[Begin QUOTED PASSAGE]

The ancient Iranian calendar was a fragmented one. A new
calendar started at the first year of the throning of a new King
and ended with his death. The time period between the end of
one era and the beginning of another, known as Shamiran,
was indeed a period of chaos, disorientation and timelessness.
This play is about a Shamiran. It depicts Day Zero of the Year
Zero of the Iranian calendar- a time when an old order has
collapsed and a new order has yet to emerge.
For ancient Iranians the King was a symbol of glory and divine
destiny. And if a King's glory was lost due to his misdeeds, his
reign was doomed to collapse. In such event, it was a common
belief that only the King's death could spare the country from
further disaster.

  Background of the play
Death of Yazdgerd was originally written and performed in the
unstable political and cultural aftermath of the 1979 Iranian
revolution. Death of Yazdgerd deals with an historical event
with a mysterious ending. When Islam was established in the
Arabia, messengers were sent to four corners of the world to
ask people to conform to the new religion. Upon receiving a
negative response from the Persian Empire, Iran was attacked
with great force by the Arabs. The army of Young Yazdgerd III
was defeated and, in search of support, he rode east. Some
time later, he was found dead in a flour mill and the miller was
charged, by Yazdgerd's ministers, with the King's death.

[End QUOTED PASSAGE]
[Begin SUPPLIED DATA]

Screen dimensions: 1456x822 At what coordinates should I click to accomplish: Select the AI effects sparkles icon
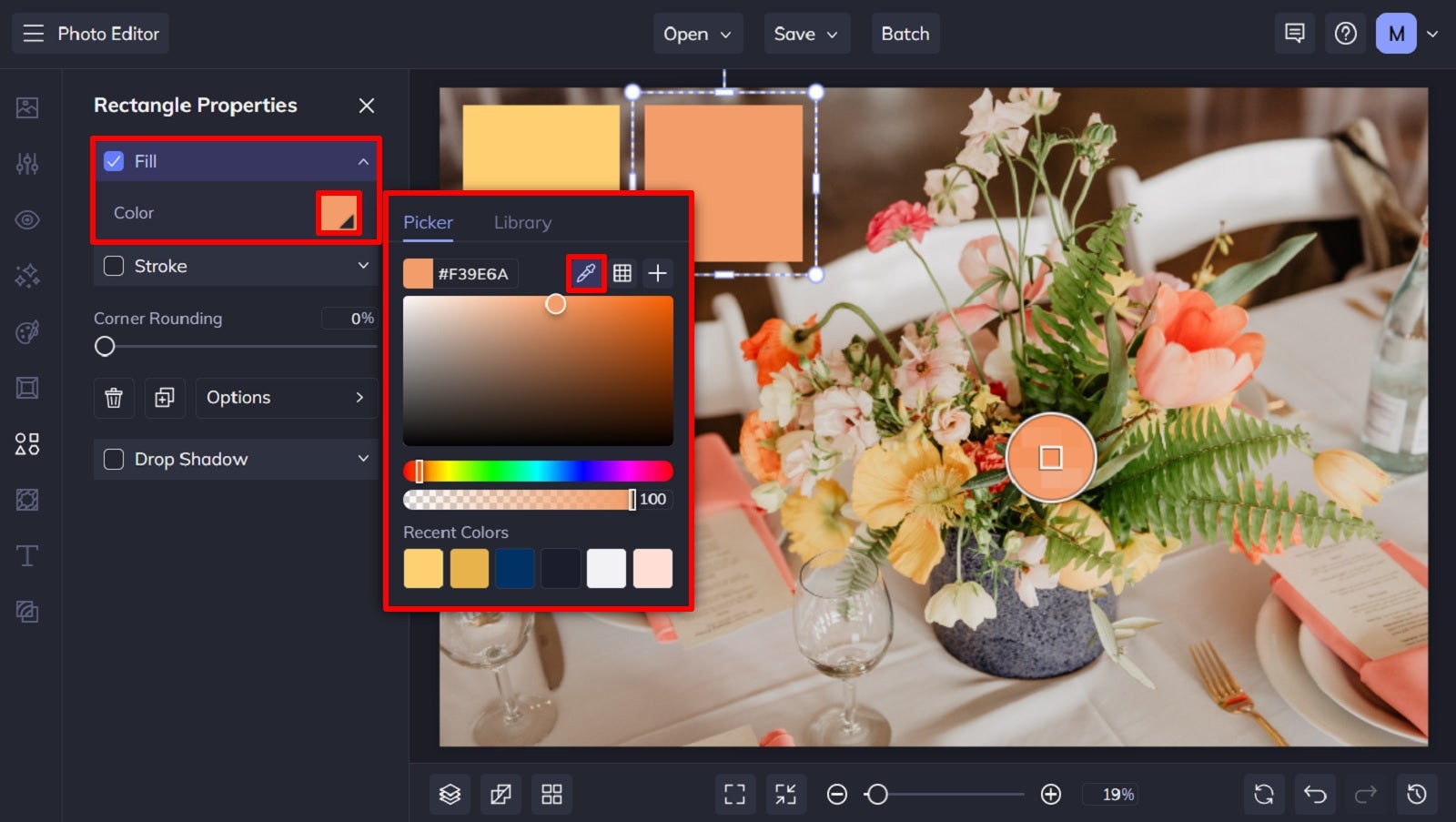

[End SUPPLIED DATA]

INSTRUCTION A =
Answer these questions from the Death of Yazdgerd passage:
(i) What was the period between the end of one era and the start of the next called?
(ii) In the aftermath of what event was the play originally written and performed?
(iii) Where was Yazdgerd found dead?
INSTRUCTION B =
Summarize the Death of Yazdgerd passage in two sentences.
INSTRUCTION C =
Reproduce the part of the Death of Yazdgerd passage starting at "This play is" and ending at "further disaster.".
The listing has no connection to the Death of Yazdgerd passage.

RESPONSE A =
(i) Shamiran
(ii) The 1979 Iranian revolution
(iii) In a flour mill

RESPONSE B =
The ancient Iranian calendar restarted with each new king and ended with his death, and the play depicts the chaotic interval between eras, called Shamiran: Day Zero of Year Zero, when an old order has collapsed and a new one has not yet emerged. Written and performed after the 1979 Iranian revolution, Death of Yazdgerd draws on the Arab attack on Persia, after which the defeated Yazdgerd III was found dead in a flour mill and his ministers charged the miller with his death.

RESPONSE C =
This play is about a Shamiran. It depicts Day Zero of the Year
Zero of the Iranian calendar- a time when an old order has
collapsed and a new order has yet to emerge.
For ancient Iranians the King was a symbol of glory and divine
destiny. And if a King's glory was lost due to his misdeeds, his
reign was doomed to collapse. In such event, it was a common
belief that only the King's death could spare the country from
further disaster.